The process for applying to GSP is lengthy and competitive. Students are evaluated on a number of criteria including grade point average, standardized test scores, extracurricular activities, honors and awards, teacher and guidance counselor recommendations, and an essay. Applicants must also write a short piece describing an experience or interest that is unique to them and sets them apart from their peers. Applications are judged at the school level, the district level, and then are passed onto us, the Statewide Selection Committee, where we make the final decisions and snide remarks about the typical entries we receive.
This year’s incarnation of The Box is very similar to every other year’s. A cardboard banker’s box, roughly two feet long, packed solid from one end to the other with applications in bundles of 100, and a few bundles on top.

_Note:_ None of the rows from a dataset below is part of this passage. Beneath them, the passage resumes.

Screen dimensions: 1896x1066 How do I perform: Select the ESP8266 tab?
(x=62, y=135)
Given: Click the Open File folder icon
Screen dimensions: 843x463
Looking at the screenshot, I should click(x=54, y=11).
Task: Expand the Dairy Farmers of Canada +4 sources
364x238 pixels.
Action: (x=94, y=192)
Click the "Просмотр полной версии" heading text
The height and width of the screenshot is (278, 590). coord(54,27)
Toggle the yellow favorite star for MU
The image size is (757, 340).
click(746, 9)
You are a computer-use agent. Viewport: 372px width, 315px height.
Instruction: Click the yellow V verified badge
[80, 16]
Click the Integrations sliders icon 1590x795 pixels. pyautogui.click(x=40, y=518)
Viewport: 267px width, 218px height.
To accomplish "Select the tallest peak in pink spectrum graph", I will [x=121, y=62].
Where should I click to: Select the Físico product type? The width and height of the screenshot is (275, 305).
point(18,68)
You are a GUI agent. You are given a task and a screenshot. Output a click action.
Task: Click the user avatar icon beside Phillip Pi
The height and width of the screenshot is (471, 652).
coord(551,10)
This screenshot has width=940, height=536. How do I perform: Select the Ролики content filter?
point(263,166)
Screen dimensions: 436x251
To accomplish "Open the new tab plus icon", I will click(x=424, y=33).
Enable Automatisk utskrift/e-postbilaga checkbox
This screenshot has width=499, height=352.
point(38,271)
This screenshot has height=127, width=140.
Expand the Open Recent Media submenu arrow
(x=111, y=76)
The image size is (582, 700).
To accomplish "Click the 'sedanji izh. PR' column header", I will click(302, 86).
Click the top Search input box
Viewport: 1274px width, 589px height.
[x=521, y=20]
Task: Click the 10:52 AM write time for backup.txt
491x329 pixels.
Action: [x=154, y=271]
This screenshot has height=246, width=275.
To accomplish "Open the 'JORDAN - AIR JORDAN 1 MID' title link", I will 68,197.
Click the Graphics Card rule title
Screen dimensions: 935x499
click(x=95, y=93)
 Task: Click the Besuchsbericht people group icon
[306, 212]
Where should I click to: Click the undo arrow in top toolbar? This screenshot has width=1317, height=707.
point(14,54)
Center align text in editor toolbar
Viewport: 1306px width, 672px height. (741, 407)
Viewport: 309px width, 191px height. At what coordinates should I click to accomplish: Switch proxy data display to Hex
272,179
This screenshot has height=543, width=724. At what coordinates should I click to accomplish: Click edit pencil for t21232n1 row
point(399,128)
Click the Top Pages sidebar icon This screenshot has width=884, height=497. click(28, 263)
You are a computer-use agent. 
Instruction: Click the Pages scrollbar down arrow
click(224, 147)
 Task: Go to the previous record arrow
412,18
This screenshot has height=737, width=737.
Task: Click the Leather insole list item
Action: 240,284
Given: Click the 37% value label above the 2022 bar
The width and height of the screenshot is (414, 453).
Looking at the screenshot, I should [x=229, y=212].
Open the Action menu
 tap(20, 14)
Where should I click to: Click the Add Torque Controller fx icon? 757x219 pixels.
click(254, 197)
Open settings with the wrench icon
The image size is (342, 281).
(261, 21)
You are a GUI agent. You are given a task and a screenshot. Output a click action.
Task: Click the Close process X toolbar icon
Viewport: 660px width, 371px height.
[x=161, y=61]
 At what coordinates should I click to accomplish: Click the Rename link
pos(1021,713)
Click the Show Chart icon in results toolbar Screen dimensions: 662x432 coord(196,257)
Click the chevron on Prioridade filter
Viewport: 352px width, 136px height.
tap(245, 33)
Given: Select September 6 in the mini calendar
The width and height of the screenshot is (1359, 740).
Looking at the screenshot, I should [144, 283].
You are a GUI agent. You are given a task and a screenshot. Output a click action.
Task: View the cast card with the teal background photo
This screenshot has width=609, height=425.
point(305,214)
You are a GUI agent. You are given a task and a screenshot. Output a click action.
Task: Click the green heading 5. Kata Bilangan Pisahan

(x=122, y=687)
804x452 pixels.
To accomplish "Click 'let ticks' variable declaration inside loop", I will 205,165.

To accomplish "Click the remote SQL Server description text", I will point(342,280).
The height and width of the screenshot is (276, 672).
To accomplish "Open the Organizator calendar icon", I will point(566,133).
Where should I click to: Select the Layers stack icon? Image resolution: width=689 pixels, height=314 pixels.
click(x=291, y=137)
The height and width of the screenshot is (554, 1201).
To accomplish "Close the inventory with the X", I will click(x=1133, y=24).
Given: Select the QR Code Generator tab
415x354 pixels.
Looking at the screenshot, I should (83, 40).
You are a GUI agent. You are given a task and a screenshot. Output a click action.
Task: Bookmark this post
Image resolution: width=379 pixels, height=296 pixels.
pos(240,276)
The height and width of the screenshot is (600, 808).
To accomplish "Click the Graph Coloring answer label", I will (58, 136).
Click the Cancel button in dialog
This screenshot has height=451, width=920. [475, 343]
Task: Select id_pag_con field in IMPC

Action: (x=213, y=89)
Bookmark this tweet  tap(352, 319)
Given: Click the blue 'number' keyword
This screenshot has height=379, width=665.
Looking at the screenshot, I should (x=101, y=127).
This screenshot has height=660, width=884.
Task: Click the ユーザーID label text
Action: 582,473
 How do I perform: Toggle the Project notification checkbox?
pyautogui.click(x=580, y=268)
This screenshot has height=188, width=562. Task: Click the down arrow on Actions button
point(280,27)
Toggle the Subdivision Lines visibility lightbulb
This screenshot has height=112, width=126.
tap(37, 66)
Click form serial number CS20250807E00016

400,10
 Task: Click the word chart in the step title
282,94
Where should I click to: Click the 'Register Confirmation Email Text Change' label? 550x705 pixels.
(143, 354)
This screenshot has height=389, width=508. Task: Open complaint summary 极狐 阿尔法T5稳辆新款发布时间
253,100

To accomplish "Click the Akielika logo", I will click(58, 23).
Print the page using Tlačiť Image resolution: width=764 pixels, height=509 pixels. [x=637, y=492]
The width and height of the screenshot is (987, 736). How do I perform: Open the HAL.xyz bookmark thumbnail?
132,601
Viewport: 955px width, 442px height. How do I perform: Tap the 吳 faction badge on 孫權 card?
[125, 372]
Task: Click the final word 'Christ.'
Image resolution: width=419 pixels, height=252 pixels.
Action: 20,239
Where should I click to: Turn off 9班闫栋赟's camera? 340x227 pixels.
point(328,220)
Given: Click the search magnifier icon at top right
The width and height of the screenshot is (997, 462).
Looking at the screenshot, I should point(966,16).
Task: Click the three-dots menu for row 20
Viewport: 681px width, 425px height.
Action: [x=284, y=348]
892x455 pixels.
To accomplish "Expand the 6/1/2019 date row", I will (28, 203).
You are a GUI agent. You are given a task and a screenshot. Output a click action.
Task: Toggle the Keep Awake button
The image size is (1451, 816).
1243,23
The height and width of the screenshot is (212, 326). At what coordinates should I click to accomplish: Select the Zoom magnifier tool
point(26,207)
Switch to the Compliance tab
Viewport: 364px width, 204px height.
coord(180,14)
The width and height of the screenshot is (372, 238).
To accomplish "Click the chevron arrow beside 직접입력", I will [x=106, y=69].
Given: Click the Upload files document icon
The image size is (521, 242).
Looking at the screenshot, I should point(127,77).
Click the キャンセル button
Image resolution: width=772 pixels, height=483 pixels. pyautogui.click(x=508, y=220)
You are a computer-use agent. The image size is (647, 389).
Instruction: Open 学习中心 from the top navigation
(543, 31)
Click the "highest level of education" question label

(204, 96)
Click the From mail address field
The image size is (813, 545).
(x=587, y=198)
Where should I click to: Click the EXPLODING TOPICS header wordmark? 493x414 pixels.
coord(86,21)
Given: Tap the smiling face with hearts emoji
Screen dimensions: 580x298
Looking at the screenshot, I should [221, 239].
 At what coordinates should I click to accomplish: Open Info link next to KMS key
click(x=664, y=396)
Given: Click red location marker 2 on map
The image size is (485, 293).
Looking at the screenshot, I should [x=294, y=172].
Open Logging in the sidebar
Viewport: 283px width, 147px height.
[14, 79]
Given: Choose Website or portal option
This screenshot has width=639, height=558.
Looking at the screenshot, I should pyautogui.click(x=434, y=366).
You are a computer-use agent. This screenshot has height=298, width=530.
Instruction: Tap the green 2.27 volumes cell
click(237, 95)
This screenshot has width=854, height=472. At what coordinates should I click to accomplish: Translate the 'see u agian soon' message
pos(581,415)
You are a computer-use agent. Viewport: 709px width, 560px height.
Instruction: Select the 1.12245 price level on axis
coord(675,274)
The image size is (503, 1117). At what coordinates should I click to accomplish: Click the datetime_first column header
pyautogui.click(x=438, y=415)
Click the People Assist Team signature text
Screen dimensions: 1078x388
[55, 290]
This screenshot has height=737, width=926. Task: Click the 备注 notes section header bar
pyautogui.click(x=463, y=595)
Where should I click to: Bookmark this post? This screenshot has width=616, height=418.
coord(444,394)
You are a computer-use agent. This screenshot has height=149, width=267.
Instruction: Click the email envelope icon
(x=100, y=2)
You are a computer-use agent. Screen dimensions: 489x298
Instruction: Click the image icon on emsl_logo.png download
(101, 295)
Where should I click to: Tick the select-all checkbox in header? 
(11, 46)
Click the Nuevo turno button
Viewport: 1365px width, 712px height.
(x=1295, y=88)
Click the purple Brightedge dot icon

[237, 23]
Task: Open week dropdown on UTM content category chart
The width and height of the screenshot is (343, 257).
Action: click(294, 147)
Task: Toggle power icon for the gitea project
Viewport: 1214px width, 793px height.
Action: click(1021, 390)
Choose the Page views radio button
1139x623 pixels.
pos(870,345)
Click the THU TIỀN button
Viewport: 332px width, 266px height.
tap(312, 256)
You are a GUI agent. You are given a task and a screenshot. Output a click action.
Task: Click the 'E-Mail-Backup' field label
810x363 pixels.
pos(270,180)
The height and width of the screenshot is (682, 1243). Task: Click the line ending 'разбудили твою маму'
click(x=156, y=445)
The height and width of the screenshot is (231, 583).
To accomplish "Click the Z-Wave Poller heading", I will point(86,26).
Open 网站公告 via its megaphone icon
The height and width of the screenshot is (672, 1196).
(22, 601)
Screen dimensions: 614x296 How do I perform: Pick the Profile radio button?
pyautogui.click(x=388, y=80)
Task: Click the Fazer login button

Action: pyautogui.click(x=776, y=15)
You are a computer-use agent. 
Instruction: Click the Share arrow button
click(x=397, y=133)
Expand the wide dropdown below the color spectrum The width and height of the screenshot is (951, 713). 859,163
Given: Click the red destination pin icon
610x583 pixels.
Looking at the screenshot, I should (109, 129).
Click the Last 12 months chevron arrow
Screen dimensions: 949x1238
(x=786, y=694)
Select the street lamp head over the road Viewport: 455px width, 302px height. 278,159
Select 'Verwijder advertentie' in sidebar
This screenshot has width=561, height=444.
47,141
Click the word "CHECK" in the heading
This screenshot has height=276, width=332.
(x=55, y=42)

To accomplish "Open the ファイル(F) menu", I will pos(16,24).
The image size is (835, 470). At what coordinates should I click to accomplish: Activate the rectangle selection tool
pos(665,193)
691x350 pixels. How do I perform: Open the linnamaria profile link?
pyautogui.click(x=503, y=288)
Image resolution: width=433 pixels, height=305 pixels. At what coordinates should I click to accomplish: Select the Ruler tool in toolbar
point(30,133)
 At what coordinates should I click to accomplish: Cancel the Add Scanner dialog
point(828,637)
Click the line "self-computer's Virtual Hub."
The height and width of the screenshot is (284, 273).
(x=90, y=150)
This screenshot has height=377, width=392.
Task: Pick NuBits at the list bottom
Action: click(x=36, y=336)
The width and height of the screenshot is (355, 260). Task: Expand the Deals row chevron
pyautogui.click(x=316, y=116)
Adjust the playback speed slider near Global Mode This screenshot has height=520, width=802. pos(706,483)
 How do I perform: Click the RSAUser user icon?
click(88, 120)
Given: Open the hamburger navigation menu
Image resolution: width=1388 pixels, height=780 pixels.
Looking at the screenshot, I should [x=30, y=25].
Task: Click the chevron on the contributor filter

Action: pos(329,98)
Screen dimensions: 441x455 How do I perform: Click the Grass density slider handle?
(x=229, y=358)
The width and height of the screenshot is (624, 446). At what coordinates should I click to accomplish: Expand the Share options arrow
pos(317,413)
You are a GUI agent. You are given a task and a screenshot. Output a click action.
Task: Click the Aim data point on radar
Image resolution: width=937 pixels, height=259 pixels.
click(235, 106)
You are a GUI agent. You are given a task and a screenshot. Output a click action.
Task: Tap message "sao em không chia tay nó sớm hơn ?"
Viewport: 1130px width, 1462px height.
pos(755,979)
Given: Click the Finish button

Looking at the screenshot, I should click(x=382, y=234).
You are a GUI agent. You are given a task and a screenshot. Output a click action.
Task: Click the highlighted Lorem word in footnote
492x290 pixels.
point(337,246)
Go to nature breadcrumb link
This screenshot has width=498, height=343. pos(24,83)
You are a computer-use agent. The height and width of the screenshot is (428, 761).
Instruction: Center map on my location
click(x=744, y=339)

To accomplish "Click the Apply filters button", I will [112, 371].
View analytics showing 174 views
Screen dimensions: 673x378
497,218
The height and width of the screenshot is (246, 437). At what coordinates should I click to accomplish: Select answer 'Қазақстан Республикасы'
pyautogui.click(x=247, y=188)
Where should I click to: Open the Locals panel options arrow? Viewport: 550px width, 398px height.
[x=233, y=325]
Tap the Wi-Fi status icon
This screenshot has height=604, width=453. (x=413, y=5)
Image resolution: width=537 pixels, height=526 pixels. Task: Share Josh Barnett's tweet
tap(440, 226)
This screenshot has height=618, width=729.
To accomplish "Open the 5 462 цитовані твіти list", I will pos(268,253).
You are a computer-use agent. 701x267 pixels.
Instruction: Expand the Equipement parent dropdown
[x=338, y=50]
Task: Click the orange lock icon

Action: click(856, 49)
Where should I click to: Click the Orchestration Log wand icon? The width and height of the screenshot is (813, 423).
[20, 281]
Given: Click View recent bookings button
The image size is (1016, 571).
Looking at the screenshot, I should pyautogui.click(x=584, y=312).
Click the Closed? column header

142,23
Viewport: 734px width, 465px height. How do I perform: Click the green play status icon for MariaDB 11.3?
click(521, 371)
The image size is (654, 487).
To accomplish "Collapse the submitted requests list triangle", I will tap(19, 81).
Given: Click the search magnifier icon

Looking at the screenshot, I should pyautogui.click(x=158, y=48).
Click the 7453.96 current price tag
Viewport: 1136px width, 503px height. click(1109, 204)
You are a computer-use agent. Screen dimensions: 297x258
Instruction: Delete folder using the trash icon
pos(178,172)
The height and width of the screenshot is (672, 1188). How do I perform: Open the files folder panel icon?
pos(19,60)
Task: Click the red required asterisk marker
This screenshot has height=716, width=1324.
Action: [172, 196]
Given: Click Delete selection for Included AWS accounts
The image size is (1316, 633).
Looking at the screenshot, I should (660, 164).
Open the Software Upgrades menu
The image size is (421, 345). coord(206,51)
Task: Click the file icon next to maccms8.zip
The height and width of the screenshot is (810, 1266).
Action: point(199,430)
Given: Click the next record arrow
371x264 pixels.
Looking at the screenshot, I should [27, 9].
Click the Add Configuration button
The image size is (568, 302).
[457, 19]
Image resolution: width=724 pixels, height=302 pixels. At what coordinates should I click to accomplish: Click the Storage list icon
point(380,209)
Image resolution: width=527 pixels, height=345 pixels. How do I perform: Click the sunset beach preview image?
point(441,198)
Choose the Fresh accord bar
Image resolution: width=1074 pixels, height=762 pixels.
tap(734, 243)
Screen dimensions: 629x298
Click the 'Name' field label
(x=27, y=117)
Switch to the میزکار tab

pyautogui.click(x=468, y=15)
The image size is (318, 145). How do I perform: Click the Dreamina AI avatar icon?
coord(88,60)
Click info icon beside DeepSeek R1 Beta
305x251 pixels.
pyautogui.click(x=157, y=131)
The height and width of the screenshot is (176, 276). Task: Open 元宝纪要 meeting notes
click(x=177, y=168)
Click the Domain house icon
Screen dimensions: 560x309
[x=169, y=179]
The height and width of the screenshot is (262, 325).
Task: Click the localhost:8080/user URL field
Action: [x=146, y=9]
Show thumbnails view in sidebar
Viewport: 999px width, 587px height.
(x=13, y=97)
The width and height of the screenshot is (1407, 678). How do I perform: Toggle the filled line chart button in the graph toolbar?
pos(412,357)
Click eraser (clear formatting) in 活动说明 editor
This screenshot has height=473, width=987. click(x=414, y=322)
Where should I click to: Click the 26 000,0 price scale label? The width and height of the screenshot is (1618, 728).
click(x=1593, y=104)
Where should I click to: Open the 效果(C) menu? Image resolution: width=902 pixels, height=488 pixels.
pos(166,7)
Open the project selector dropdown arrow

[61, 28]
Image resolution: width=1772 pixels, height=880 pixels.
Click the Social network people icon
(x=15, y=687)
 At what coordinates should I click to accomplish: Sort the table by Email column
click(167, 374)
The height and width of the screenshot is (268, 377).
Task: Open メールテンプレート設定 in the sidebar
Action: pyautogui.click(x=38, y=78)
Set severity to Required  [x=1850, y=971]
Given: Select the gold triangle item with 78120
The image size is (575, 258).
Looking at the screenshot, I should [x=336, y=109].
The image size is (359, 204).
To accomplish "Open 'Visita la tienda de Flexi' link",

This year, thanks to a change in the scoring system, I have taken up again the “Uniques” while keeping my usual batch of Honors/Awards. I see no names–anonymity being key to fair judging–and that’s a damn good thing. As bad as some of these things are this year, I’d be tempted to call some of these students and asked them, “Who the hell are you kidding?” The majority of these are the written equivalent of a rabies vaccination.
Anyway, I’ll write more on this topic later on, including an open letter I am planning to all future applicants to the program. For now, I have nearly 1600 more applications to pour through by the 24th without giving in to the desire to shoot myself.